Sobre la situación en Entre Ríos
Consultado sobre la situación en Entre Ríos, Culasso sostuvo que la provincia no se encuentra en una posición favorable. "No vemos políticas claras en cuanto al manejo del fuego", apuntó; y trajo a la memoria los incendios en el Delta del Paraná entre 2020 y 2022 al señalar que la mayoría fueron intencionales. “Está prohibido por ley usar el fuego para renovar pasturas y, sin embargo, eso sigue ocurriendo en islas y humedales. Todos esos incendios son ilegales”, subrayó.
Desde el punto de vista jurídico, indicó que en Argentina no existen delitos ambientales con penas de prisión, lo que limita el accionar de la Justicia. “Hay sanciones, pero nunca alcanzan a reparar lo que se pierde. Cuando se quema un ecosistema como el Delta del Paraná, se afecta la biodiversidad y también la salud pública”, afirmó, al vincular la pérdida de especies con el aumento de enfermedades como el dengue.
“Negar el cambio climático es negar la realidad. La crisis ya está acá y actuar de manera preventiva es la única salida”, reafirmó.

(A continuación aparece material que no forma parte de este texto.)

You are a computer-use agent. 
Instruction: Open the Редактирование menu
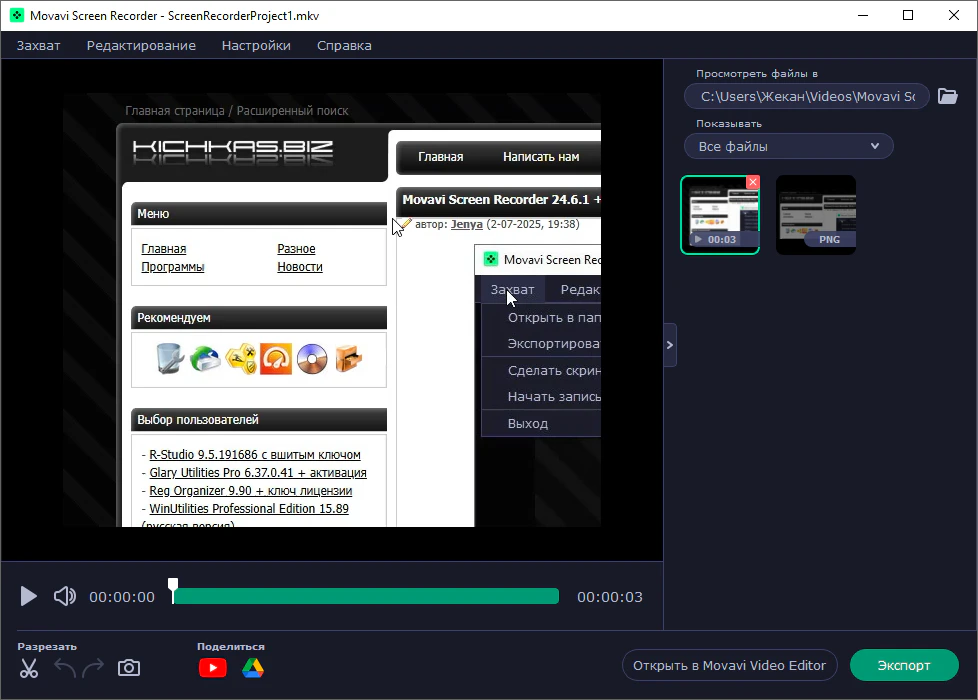pos(141,45)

Responsabilidad ciudadana y exigir políticas públicas claras
Finalmente, Culasso llamó a reforzar la prevención y la responsabilidad ciudadana, además de exigir políticas públicas claras y presupuesto suficiente. “Existe una responsabilidad individual clave. Si vamos a un espacio natural y hacemos una fogata o un asado, es fundamental apagar completamente el fuego antes de retirarnos. Muchos incendios se inician por descuidos mínimos, como una colilla arrojada desde un vehículo cuando los pastos están secos", aconsejó.
"Sin embargo, una gran parte de los focos son intencionales y eso obliga a preguntarnos qué está ocurriendo en los humedales y para qué se utilizan esos territorios. Es necesario identificar a los responsables y aplicar sanciones, porque no se puede producir a costa de la salud pública y de los ecosistemas", agregó.

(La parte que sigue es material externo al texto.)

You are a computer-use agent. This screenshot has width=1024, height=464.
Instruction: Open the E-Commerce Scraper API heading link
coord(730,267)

Y sumó: "También es imprescindible exigir que el presupuesto ambiental y de prevención de incendios sea suficiente y se ejecute. La ley nacional de manejo del fuego sigue vigente y prohíbe cambiar el uso del suelo en áreas incendiadas durante décadas, lo que permite la regeneración natural. Los bosques deben seguir siendo bosques y cada provincia debe definir, con respaldo científico, los tiempos necesarios para la recuperación de sus ecosistemas tras un incendio”.